Uhura was already shaking her head, eyes on her work again as she tried repositioning a wire with one hand and bracing the unit with her knees. “That’s the last thing he’d want,” she said with a sigh. “All of you, every last one, are stubborn.”
“And you think you’re somehow not included in that statement?”
She almost smiled. The hint of it graced the corners of her lips. “I guess stubborn is the wrong word,” she said, lifting her gaze to look at him fully. She cocked her head, defiant. “Idiotic, maybe?”
“Ah,” Jim said. “Seeing as I just crashed the ship -- twice -- I probably don’t have any room to argue.”
“No,” she agreed, somewhat smug. “You probably don’t.”
“But you know, it could be worse,” he ventured.
She arched her brows. “Oh? Worse than being stranded on a planet with no communication lines and injured idiots everywhere I look?”
He found his biggest shit-eating grin. “You could be stranded on a planet with no communication lines and injured idiots while being pregnant with Spock Junior.”
The effect was exactly what he’d planned.
She laughed. “That is entirely inappropriate for you to talk about, you know.”
“Normally, I’d agree,” Jim said. “But I mean, it’s not like you and Spock exactly try to keep things secret.”
“Like we could,” she said with a grunt. “Besides, he’s the one who goes around telling things he has no business telling.”
“Oh, I don’t know,” Jim said. “He cares about you, is all.”
She stopped her fiddling, chewing on the inside of her bottom lip. “I know,” she admitted. Then she lifted her head. “And for the record, it’s not that I’m opposed to having a baby or his baby specifically. I mean, it’s not like I haven’t thought about it. Haven’t you? Thought about it?”
Jim gave her a befuddled expression. “About you and Spock having a baby?”
Her exasperation was palpable. “About having your own baby.”

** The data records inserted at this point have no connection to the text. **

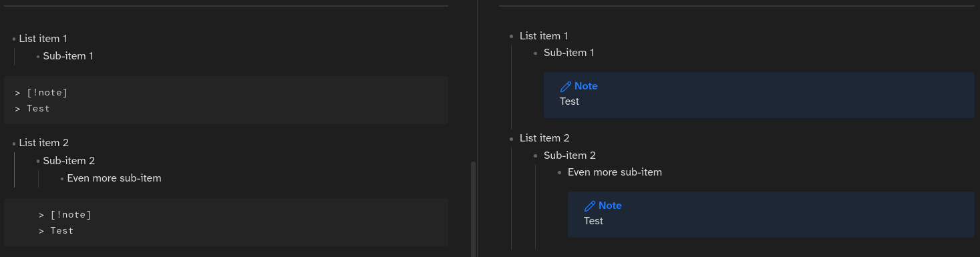Collapse Sub-item 1 via its bullet in the preview
The height and width of the screenshot is (257, 980).
coord(536,53)
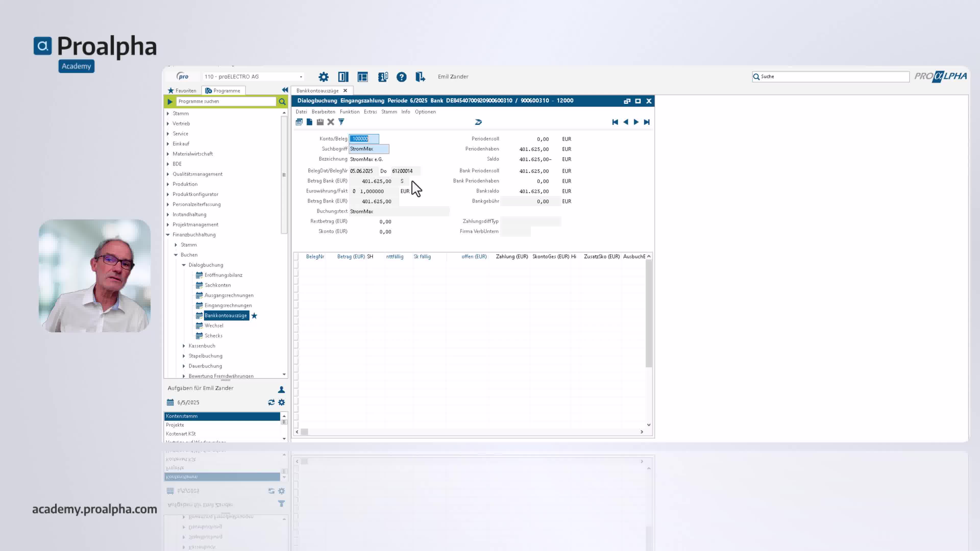Screen dimensions: 980x551
Task: Go to next record arrow
Action: (x=636, y=122)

At that thought, Jim’s face contorted. “I would be a terrible parent,” he said. “Besides, this kind of life, doesn’t seem fair. I know some people who can do both, but I’d have to pick between the kid and my starship, and I’m a little afraid of who would win.”
“Exactly,” she said. “We’d have to make a choice. Ship or family, and what’s weirder is that they’ve always been the same for me.” She shook her head. “I’m just not sure I’m ready to separate them yet. Maybe ever.”
“Hey, no arguments from me,” Jim said. “Whatever you and Spock decide is for you two to decide. Either way -- any way -- you have a place on my ship.”
She gave a short, callous snort. “What ship?”
He winced, but mostly for effect. She had a point. “Well,” he said, drawing as much aw-shucks nuance as he could from his Iowa upbringing. “We’re working on it.”
Clearly, she was unconvinced. “Uh huh.”
“Don’t you have a deadline?” he asked to change the topic.
She rolled her eyes, even if she was technically still smiling. “Yes, sir.”